Küçüklüğümden beri ne zaman yutkunamasam hep kaçmış, kendimi temiz bir defterin kollarında bulmuşumdur. Bu defterin boş yapraklarını doldurdukça ruhumun boşluklarını da doldururdum. Kurşun kalemimin kağıda her değişinde ben de kalbime dokunurdum. Belki ilk başta acıtırdı bu dokunuş, sonra tüm vücuduma yayılırdı. Uyuşurdum. Kalbim uyuşurdu. Tıpkı ameliyata girmeden önce uyuşturulduğumuz gibi… Ben bir doktorum. Ruhumu iyileştiriyorum. Kalemimin kağıda dokunuşunda 10’a kadar sayıyorum. Sonra yavaşça kapanıyor gözlerim.
Kimse bana yardım edemez benden başka. Bu ameliyat tek kişilik.
Sevdiklerimiz vardır: Ailemiz, arkadaşlarımız… Bizi güvende hissettirirler, bizi korurlar. Ama hayatta bazı anlar vardır. O anlarda fark edersiniz ki aslında bu dünyada tek başınızasınızdır. Kaleminizi alın ve yazmaya başlayın. Kendinizi dinleyin.
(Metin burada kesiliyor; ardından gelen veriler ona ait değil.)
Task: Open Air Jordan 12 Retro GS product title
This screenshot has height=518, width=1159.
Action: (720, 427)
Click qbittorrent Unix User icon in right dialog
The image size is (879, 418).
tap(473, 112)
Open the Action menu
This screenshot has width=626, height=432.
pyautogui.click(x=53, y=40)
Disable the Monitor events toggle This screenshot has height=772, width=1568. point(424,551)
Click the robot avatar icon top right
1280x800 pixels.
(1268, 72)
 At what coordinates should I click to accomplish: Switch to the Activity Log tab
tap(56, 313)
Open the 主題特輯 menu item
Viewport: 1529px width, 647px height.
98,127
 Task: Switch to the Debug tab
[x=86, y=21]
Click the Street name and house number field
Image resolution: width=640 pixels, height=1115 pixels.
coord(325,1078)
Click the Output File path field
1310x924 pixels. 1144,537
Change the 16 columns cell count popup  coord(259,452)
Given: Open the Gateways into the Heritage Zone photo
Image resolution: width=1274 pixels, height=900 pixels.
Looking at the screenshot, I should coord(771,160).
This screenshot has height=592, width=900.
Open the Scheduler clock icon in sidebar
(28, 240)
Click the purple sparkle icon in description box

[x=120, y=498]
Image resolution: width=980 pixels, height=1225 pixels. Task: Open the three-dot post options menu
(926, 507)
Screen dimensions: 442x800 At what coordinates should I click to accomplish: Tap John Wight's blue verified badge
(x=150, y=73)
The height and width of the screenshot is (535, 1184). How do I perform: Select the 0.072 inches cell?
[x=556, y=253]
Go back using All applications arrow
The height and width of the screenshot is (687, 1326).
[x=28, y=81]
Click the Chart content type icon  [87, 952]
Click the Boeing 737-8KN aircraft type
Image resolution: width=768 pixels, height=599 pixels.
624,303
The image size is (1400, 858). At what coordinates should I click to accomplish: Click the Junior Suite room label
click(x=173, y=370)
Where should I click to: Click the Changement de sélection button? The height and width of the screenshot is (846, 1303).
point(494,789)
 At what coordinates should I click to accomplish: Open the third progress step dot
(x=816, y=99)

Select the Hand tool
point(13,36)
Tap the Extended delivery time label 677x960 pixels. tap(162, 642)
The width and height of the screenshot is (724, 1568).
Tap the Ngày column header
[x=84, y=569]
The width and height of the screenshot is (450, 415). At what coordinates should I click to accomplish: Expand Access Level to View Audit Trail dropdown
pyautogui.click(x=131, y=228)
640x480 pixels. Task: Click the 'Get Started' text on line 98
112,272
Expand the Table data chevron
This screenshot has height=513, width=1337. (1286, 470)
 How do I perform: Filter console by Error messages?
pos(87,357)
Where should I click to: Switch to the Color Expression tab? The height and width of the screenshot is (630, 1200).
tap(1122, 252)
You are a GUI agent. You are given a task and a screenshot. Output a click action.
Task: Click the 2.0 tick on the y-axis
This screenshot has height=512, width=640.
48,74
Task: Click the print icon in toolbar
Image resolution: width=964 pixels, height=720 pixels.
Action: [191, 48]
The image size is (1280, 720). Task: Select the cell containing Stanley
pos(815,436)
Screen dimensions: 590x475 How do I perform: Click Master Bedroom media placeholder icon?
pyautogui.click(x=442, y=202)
Belki hiç okumadığınız bir şiir saklı derinliklerde. Belki de hüzünlü bir şarkı…
Kendisini sevmeyen insanlar gördüm bu hayatta, doktor olamayanlar yani. Sahte dokunuşlarla sayfalarını doldurmaya çalışanlar. Ya da boş sayfalarını görmezden gelenler. Siz hiç hastasının hastalığını inkar eden bir doktor gördünüz mü? Onu tedaviden mahrum bırakan… Sanmıyorum. Yüzleşin, hepimizin yaraları var.
Ben bir komadayım.
Etrafımdaki sesleri duyuyorum.
Ama sonunda bugün uyanacağım.
Benim defterimde boş sayfa kalmadı. O yüzden buradayım.
Şimdi başka defterleri doldurmak için yola çıkıyorum.